Сторонники же «школы компетенций» считают, что выпускники традиционных российских школ не приспособлены к изменившейся социальной и экономической структуре российского общества, потому что значительно большую роль в современной экономике стали играть отрасли, не требующие такого объема знаний, который давала советская система образования. Что из-за завышенности требований, предъявляемых ведущими вузами, учащиеся слишком перегружены и неоправданное развитие получает репетиторство. Что советское образование было основано на знаниях ради знаний, и поэтому система преподавания в школах должна быть переориентирована со знаний на компетенции и умения. Если в советской школе результаты образования были представлены формулой «знания—умения—навыки», то сторонники школы компетенций предлагают формулу «умения—навыки—знания».

Один из видных сторонников компетентностного подхода к образованию академик РАО Володар Краевский, обосновывая его, утверждает, что «ключевая компетенция, которой учащиеся должны овладеть в школе, — это способность решать жизненно важные проблемы в конкретных ситуациях. Знания в этом случае не занимают самодовлеющую позицию, они включаются в содержание обучения в качестве лишь одного из компонентов и не являются самоцелью». По его мнению, сторонники «школы знаний» трактуют содержание образования слишком узко, как «педагогически адаптированные основы наук, изучаемые в школе», и навязывают школе сциентистские подходы к образованию, в то время как задача школы — передать учащимся не столько знания, сколько социальный опыт.

В интервью нашему журналу (см. «Уравнение злого духа» [2], «Эксперт» № 29 за 2007 год) академик РАН Людвиг Фаддеев, который, как и большая часть академической элиты, возможно, сам того не подозревая, выступает сторонником «школы знаний», заметил, что «избытка знаний не бывает, потому что никто не знает, что потребуется человеку в его жизни. Не только в науке, но и на производстве нужен человек, который сможет легко переключиться с одной технологии на другую. А для этого надо развивать мозги и кругозор, которые даются только знаниями. Известно, что мозги развиваются, если много учиться. Только много знающий человек свободен, а нам предлагается людей просто в рабов превращать».

Этот спор не является абстрактным. В «школе знаний» учащегося ориентируют на фундаментальные знания, получение которых проверяется сложными и всеобъемлющими экзаменами. И, основываясь на этих знаниях, учащийся получает возможность в дальнейшем принять решение о выборе жизненного пути. «Школа компетенций» ориентирует на достаточно быстрый выбор профиля обучения (отсюда профилизация), в рамках которого учащемуся резко сокращают преподавание непрофильных предметов и предоставляют достаточно широкие возможности выбора предметов для обучения по профилю (отсюда элективность), а знания, или, точнее, компетенции, проверяются с помощью различных тестов (отсюда ЕГЭ).

Сейчас можно констатировать, что, не дожидаясь окончания дискуссии, Минобрнауки в качестве образца для современной российской школы выбрало модель «школы компетенций», что и нашло свое отражение во внедрении в систему образования уже упомянутых ЕГЭ, профилизации и элективности. А министр образования и науки Андрей Фурсенко в своем выступлении перед активом «Наших» на Селигере отлил это в законченную формулу: «Старая школа готовила фундаментальных специалистов, а в настоящий момент требуются “потребители технологий”«.

Данные =

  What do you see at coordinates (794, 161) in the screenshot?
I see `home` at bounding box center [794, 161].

---

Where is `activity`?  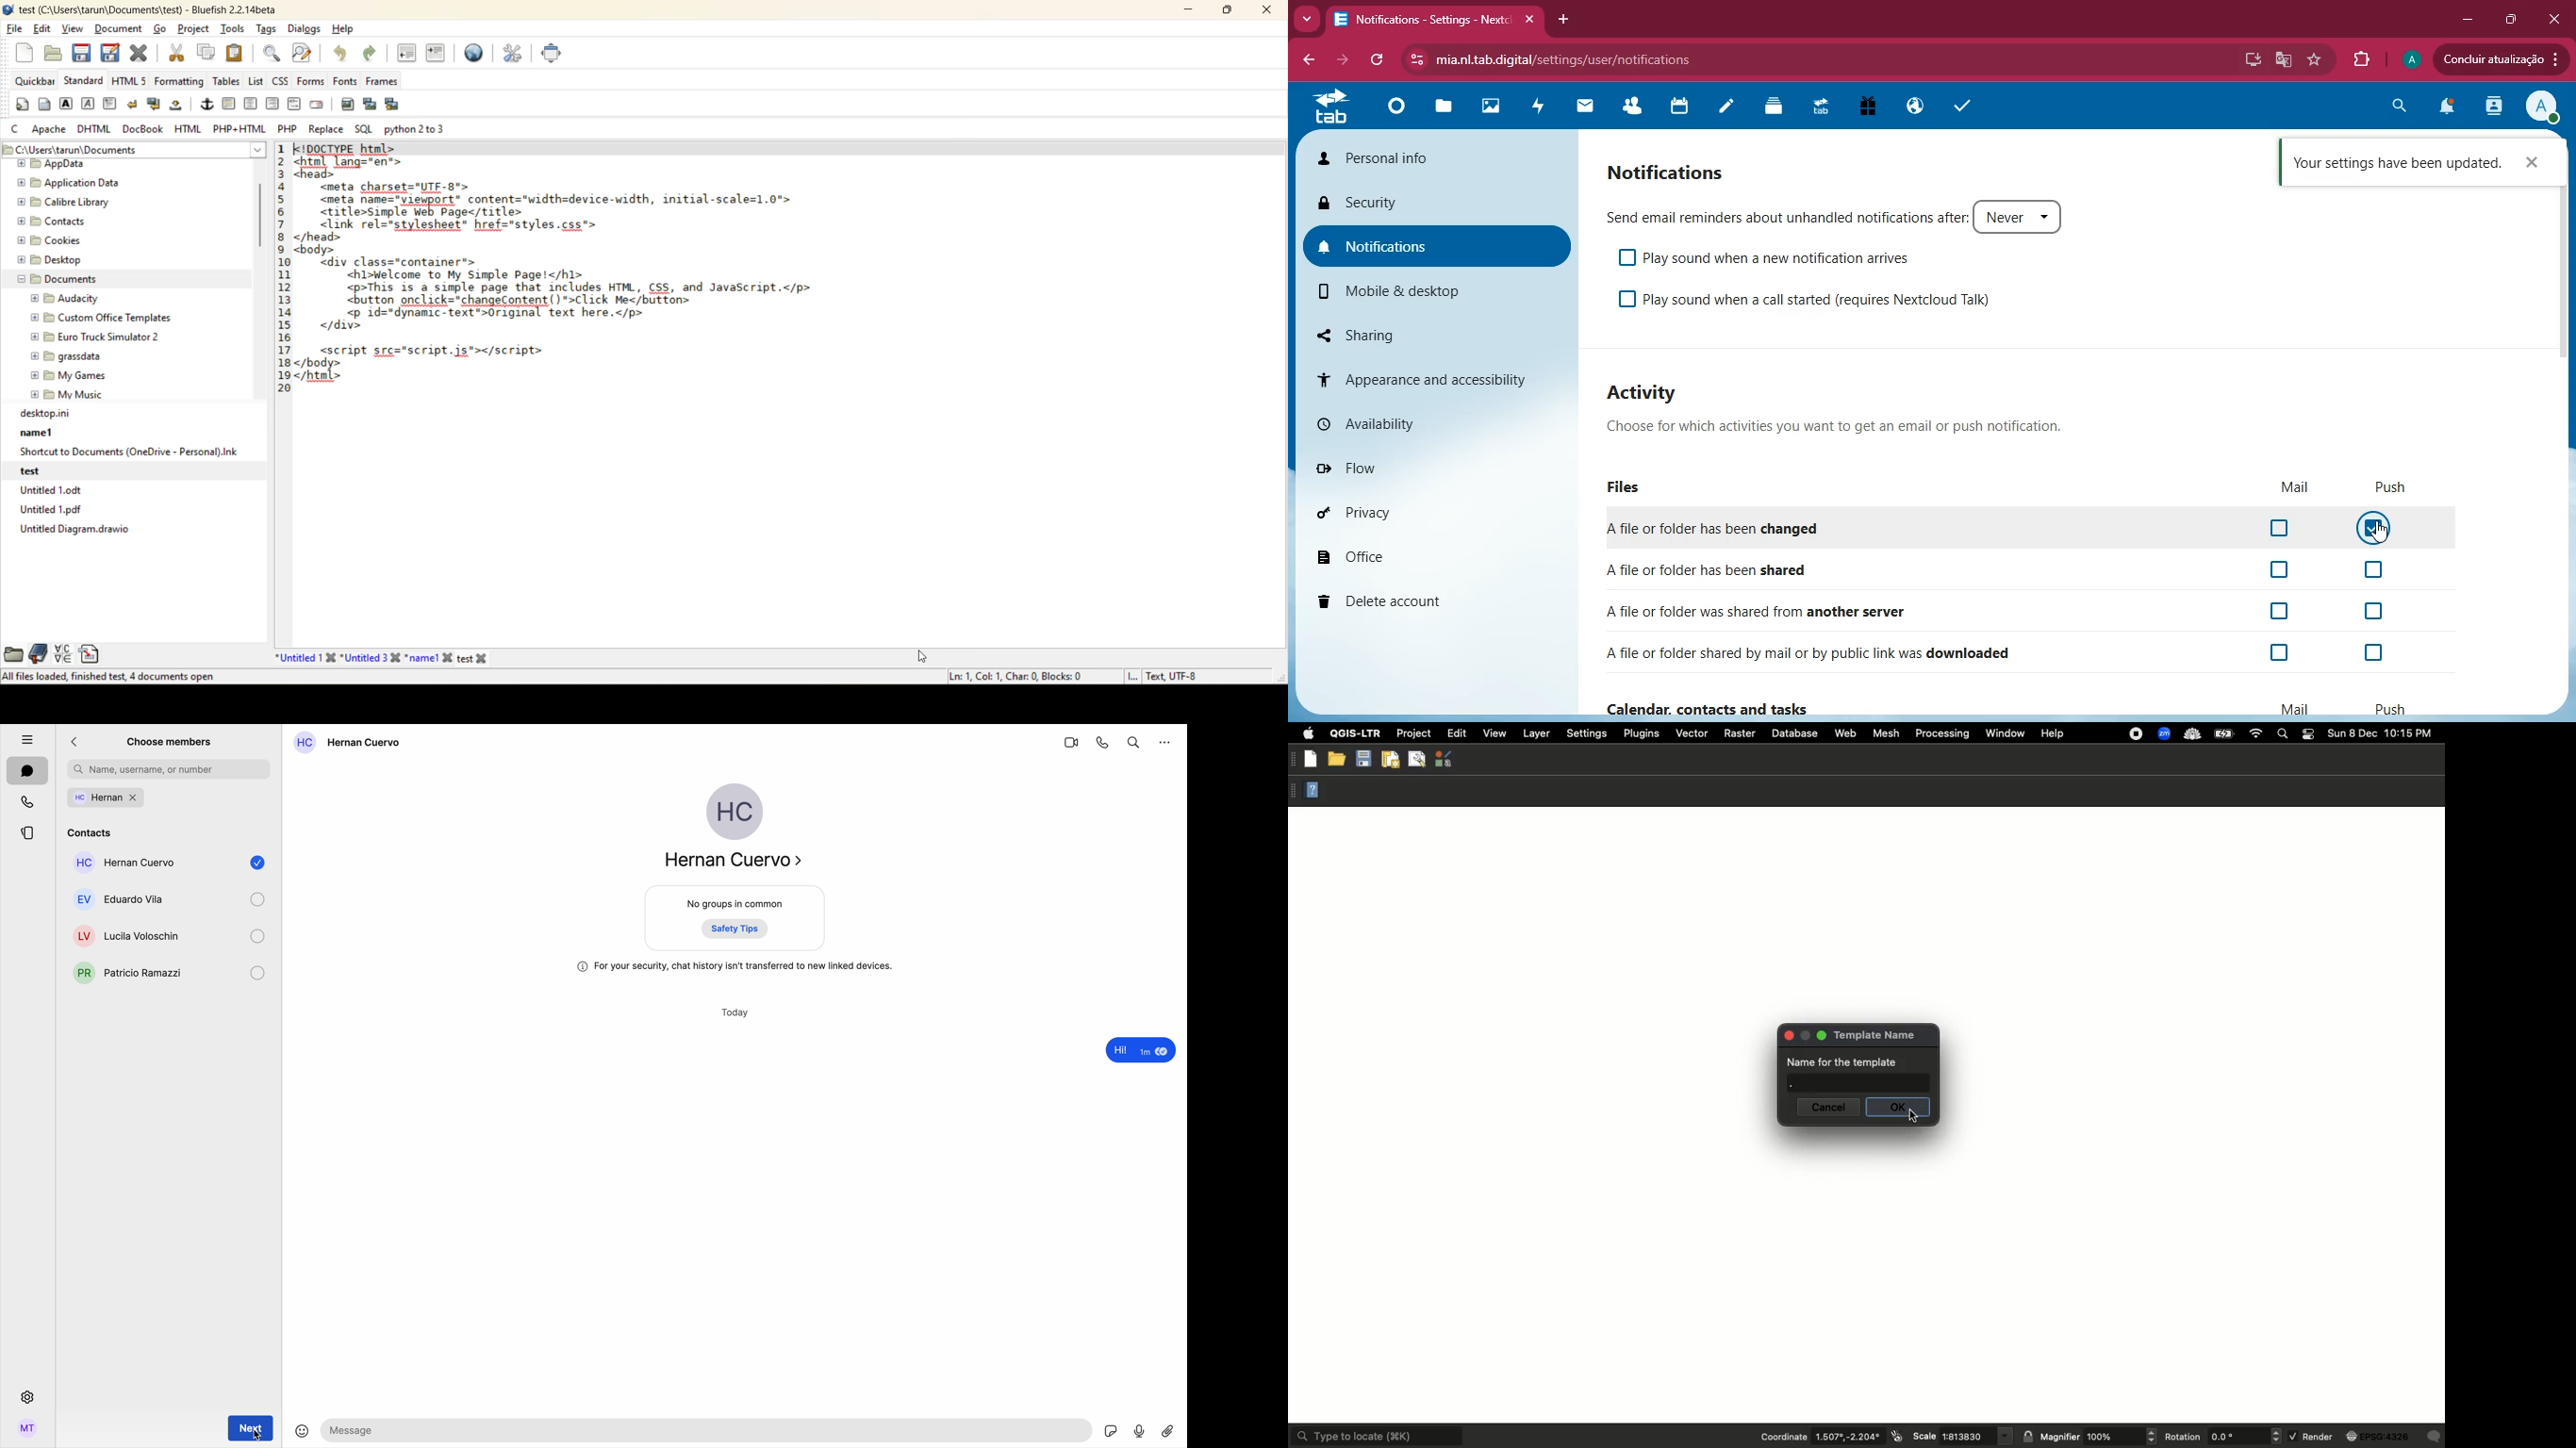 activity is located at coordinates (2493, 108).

Задание 1 = Соответствуют ли отрывку о споре школы знаний и школы компетенций утверждения (а) Володар Краевский — академик РАН; (б) ЕГЭ связан с моделью «школы компетенций»; (в) Людвиг Фаддеев допускает избыток знаний? На каждое ответьте «да» или «нет» и приведите решающие слова отрывка дословно.
Задание 2 = Продолжите отрывок о споре школы знаний и школы компетенций, начиная сразу после его последнего предложения.
Список для работы не понадобится.

Ответ 1 =
(а) Нет: «академик РАО Володар Краевский».
(б) Да: «компетенции, проверяются с помощью различных тестов (отсюда ЕГЭ)».
(в) Нет: «избытка знаний не бывает».

Ответ 2 =
Возможно, такой выбор соответствовал ситуации 90−х годов. Но сейчас, когда государство вновь пытается сформулировать цели развития, причем развития инновационного, выбор в качестве модели российской школы «школы компетенций» кажется преждевременным.

Ленивые американцы

Этот спор между разными направлениями педагогической науки ведется во всем мире, и выбор той или иной педагогической парадигмы в каждой стране определяется не столько в результате общетеоретических споров, сколько исходя из культурно-ментальной основы общества. И тех задач, которые перед ним стоят. Страны, вынужденные решать задачи ускоренной модернизации, выбирали «школу знаний» — она укоренилась в Германии, Японии, России, затем в СССР, а теперь и в Китае. А «школа компетенций» характерна в большей степени для англосаксонского мира. Причем в наиболее развитой форме она существует в США, где, в отличие от континентальных стран, школа всегда была предметом заботы не государства, а местных сообществ. Они же обычно склонны решать не столько проблемы высокого образования, сколько прагматические задачи собственного выживания, для чего как раз более всего и подходит «школа компетенций». Хотя и в англосаксонских странах школы для элиты были скорее «школами знаний», и еще недавно знания в будущую элиту там вколачивались самыми строгими способами, вплоть до порки. Как в таких условиях США смогли решить проблемы научно-технического развития — это отдельная большая проблема, но можно сразу заметить, что в значительной мере за счет мигрантов из Европы, причем в первую очередь из Германии и России (СССР). Тем более что, совершив в ХХ веке коллективное самоубийство — устроив две мировые войны, Европа дала гигантскую фору США — и экономическую, и, если так можно выразиться, человеческую. Но, наверное, не случайно в течение XIX и первой половины ХХ века сложилось своеобразное международной разделение труда, при котором большая часть выдающихся научных открытий осуществлялась в Европе, а их практическое применение — в Америке.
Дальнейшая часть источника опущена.